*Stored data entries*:
----
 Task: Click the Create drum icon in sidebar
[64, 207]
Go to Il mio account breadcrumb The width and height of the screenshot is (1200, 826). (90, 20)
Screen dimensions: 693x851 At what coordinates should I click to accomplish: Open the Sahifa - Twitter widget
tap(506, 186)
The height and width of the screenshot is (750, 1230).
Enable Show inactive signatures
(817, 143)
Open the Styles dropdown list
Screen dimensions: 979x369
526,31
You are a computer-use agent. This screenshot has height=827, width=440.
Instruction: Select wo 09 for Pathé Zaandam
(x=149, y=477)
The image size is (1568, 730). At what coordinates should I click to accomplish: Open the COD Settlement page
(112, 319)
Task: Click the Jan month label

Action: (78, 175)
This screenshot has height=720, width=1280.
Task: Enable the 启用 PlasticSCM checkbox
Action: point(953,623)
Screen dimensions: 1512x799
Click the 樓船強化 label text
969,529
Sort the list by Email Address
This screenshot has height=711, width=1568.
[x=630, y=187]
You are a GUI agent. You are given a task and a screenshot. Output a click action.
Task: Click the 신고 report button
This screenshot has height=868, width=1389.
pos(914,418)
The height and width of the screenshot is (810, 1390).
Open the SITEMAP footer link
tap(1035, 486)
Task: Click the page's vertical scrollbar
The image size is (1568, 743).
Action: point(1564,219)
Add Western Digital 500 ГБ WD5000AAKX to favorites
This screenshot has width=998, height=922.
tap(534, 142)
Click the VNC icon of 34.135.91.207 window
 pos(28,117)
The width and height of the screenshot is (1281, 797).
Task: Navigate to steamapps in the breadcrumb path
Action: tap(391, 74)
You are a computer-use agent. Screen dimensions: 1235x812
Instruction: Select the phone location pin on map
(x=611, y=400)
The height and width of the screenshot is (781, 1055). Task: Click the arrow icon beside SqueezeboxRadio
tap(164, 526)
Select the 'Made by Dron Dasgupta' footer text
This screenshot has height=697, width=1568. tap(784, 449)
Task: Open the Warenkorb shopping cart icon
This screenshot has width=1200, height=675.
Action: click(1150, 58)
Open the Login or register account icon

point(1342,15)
----
*Exercise details*:
Take every line from the records that holds "agent" and copy it down.

*Result*:
You are a computer-use agent. This screenshot has height=827, width=440.
You are a GUI agent. You are given a task and a screenshot. Output a click action.
You are a computer-use agent. Screen dimensions: 1235x812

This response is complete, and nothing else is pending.